Requirements:
Copy out every line of the listing below exactly as it appears, without changing anything.

Raw records:

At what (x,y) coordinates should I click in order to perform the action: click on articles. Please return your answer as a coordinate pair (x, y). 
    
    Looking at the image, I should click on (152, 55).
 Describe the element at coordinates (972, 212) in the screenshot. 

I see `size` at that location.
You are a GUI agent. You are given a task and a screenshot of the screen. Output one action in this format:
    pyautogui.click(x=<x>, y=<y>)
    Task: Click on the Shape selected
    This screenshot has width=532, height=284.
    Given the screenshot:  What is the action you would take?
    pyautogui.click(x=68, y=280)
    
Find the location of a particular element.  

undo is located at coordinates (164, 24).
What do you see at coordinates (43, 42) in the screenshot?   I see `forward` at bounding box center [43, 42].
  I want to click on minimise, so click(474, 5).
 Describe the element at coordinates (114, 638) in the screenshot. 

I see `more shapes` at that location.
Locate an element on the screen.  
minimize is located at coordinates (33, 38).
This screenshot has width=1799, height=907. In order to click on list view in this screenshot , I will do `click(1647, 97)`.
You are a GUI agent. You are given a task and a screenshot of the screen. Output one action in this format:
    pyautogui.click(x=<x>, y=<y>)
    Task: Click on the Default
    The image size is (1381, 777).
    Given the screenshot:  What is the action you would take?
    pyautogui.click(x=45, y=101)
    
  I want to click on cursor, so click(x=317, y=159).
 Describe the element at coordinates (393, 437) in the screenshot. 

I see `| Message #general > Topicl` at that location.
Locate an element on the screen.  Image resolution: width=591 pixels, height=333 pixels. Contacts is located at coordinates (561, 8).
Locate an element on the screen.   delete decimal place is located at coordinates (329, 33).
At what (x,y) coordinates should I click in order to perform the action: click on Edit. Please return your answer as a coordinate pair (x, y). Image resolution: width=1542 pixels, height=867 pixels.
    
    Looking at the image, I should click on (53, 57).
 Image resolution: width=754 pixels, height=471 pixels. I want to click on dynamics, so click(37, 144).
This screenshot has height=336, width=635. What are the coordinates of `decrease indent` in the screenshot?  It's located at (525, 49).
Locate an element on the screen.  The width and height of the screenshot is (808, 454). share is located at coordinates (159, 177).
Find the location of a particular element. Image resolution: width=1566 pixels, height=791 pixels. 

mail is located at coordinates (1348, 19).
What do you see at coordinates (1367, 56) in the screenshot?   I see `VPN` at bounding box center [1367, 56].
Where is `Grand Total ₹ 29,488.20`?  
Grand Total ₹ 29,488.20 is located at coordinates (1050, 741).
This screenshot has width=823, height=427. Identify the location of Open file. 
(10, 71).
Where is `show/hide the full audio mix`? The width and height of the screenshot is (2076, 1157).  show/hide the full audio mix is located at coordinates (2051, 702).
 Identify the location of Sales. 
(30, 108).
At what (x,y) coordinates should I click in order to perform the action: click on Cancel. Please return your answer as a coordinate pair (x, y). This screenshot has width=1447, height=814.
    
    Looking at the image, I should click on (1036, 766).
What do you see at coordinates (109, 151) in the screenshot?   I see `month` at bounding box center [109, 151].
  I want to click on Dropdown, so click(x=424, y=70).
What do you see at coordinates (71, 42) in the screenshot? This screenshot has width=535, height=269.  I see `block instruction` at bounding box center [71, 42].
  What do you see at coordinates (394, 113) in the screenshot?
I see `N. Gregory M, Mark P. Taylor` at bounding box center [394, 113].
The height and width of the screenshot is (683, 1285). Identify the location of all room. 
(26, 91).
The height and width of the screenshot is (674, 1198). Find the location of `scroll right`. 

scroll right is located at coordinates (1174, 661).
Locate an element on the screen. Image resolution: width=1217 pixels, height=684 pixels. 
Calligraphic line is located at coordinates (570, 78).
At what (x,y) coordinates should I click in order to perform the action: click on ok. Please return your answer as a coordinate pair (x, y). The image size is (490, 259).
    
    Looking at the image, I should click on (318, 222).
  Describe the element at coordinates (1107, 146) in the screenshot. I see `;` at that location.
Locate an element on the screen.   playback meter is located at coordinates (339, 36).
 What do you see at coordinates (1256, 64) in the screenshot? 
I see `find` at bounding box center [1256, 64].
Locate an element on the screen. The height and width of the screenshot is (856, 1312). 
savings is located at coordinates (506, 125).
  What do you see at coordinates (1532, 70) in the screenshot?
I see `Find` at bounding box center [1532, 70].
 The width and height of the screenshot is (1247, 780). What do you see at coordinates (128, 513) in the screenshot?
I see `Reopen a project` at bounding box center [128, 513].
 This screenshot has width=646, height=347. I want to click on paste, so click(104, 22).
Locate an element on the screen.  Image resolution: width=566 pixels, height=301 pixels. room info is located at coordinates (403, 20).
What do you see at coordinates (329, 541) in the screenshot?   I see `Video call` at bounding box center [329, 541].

Complete response:
At what (x,y) coordinates should I click in order to perform the action: click on articles. Please return your answer as a coordinate pair (x, y). 
    
    Looking at the image, I should click on (152, 55).
 Describe the element at coordinates (972, 212) in the screenshot. 

I see `size` at that location.
You are a GUI agent. You are given a task and a screenshot of the screen. Output one action in this format:
    pyautogui.click(x=<x>, y=<y>)
    Task: Click on the Shape selected
    This screenshot has width=532, height=284.
    Given the screenshot:  What is the action you would take?
    pyautogui.click(x=68, y=280)
    
Find the location of a particular element.  

undo is located at coordinates (164, 24).
What do you see at coordinates (43, 42) in the screenshot?   I see `forward` at bounding box center [43, 42].
  I want to click on minimise, so click(474, 5).
 Describe the element at coordinates (114, 638) in the screenshot. 

I see `more shapes` at that location.
Locate an element on the screen.  
minimize is located at coordinates (33, 38).
This screenshot has width=1799, height=907. In order to click on list view in this screenshot , I will do `click(1647, 97)`.
You are a GUI agent. You are given a task and a screenshot of the screen. Output one action in this format:
    pyautogui.click(x=<x>, y=<y>)
    Task: Click on the Default
    The image size is (1381, 777).
    Given the screenshot:  What is the action you would take?
    pyautogui.click(x=45, y=101)
    
  I want to click on cursor, so click(x=317, y=159).
 Describe the element at coordinates (393, 437) in the screenshot. 

I see `| Message #general > Topicl` at that location.
Locate an element on the screen.  Image resolution: width=591 pixels, height=333 pixels. Contacts is located at coordinates (561, 8).
Locate an element on the screen.   delete decimal place is located at coordinates (329, 33).
At what (x,y) coordinates should I click in order to perform the action: click on Edit. Please return your answer as a coordinate pair (x, y). Image resolution: width=1542 pixels, height=867 pixels.
    
    Looking at the image, I should click on (53, 57).
 Image resolution: width=754 pixels, height=471 pixels. I want to click on dynamics, so click(37, 144).
This screenshot has height=336, width=635. What are the coordinates of `decrease indent` in the screenshot?  It's located at (525, 49).
Locate an element on the screen.  The width and height of the screenshot is (808, 454). share is located at coordinates (159, 177).
Find the location of a particular element. Image resolution: width=1566 pixels, height=791 pixels. 

mail is located at coordinates (1348, 19).
What do you see at coordinates (1367, 56) in the screenshot?   I see `VPN` at bounding box center [1367, 56].
Where is `Grand Total ₹ 29,488.20`?  
Grand Total ₹ 29,488.20 is located at coordinates (1050, 741).
This screenshot has width=823, height=427. Identify the location of Open file. 
(10, 71).
Where is `show/hide the full audio mix`? The width and height of the screenshot is (2076, 1157).  show/hide the full audio mix is located at coordinates (2051, 702).
 Identify the location of Sales. 
(30, 108).
At what (x,y) coordinates should I click in order to perform the action: click on Cancel. Please return your answer as a coordinate pair (x, y). This screenshot has width=1447, height=814.
    
    Looking at the image, I should click on (1036, 766).
What do you see at coordinates (109, 151) in the screenshot?   I see `month` at bounding box center [109, 151].
  I want to click on Dropdown, so click(x=424, y=70).
What do you see at coordinates (71, 42) in the screenshot? This screenshot has width=535, height=269.  I see `block instruction` at bounding box center [71, 42].
  What do you see at coordinates (394, 113) in the screenshot?
I see `N. Gregory M, Mark P. Taylor` at bounding box center [394, 113].
The height and width of the screenshot is (683, 1285). Identify the location of all room. 
(26, 91).
The height and width of the screenshot is (674, 1198). Find the location of `scroll right`. 

scroll right is located at coordinates (1174, 661).
Locate an element on the screen. Image resolution: width=1217 pixels, height=684 pixels. 
Calligraphic line is located at coordinates (570, 78).
At what (x,y) coordinates should I click in order to perform the action: click on ok. Please return your answer as a coordinate pair (x, y). The image size is (490, 259).
    
    Looking at the image, I should click on (318, 222).
  Describe the element at coordinates (1107, 146) in the screenshot. I see `;` at that location.
Locate an element on the screen.   playback meter is located at coordinates (339, 36).
 What do you see at coordinates (1256, 64) in the screenshot? 
I see `find` at bounding box center [1256, 64].
Locate an element on the screen. The height and width of the screenshot is (856, 1312). 
savings is located at coordinates (506, 125).
  What do you see at coordinates (1532, 70) in the screenshot?
I see `Find` at bounding box center [1532, 70].
 The width and height of the screenshot is (1247, 780). What do you see at coordinates (128, 513) in the screenshot?
I see `Reopen a project` at bounding box center [128, 513].
 This screenshot has width=646, height=347. I want to click on paste, so click(104, 22).
Locate an element on the screen.  Image resolution: width=566 pixels, height=301 pixels. room info is located at coordinates (403, 20).
What do you see at coordinates (329, 541) in the screenshot?   I see `Video call` at bounding box center [329, 541].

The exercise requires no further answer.